EXCERPTED DATA START
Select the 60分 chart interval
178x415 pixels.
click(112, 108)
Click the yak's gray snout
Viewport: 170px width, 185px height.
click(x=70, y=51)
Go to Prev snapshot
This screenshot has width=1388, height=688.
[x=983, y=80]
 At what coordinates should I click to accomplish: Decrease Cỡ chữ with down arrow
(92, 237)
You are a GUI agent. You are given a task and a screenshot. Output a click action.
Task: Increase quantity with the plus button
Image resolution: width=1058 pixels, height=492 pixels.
EXCERPTED DATA END
EXCERPTED DATA START
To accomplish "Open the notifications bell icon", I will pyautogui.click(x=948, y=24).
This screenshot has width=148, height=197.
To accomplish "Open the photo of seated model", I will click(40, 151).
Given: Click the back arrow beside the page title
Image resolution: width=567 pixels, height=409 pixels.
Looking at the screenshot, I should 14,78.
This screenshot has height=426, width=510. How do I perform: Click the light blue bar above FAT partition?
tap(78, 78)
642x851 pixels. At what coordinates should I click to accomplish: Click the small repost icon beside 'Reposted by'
EXCERPTED DATA END
EXCERPTED DATA START
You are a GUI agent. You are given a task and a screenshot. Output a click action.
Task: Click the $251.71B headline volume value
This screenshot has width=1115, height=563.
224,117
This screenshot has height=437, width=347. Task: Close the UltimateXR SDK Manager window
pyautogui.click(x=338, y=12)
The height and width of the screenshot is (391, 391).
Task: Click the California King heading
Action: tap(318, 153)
EXCERPTED DATA END
• WHAT TO PRODUCE: Where the data above reaches the line holding "Select the 60分 chart interval", begin printing, and stop after the line holding "Image resolution: width=1058". Each line must be reproduced exactly, with nothing else added.

• ANSWER BOX:
Select the 60分 chart interval
178x415 pixels.
click(112, 108)
Click the yak's gray snout
Viewport: 170px width, 185px height.
click(x=70, y=51)
Go to Prev snapshot
This screenshot has width=1388, height=688.
[x=983, y=80]
 At what coordinates should I click to accomplish: Decrease Cỡ chữ with down arrow
(92, 237)
You are a GUI agent. You are given a task and a screenshot. Output a click action.
Task: Increase quantity with the plus button
Image resolution: width=1058 pixels, height=492 pixels.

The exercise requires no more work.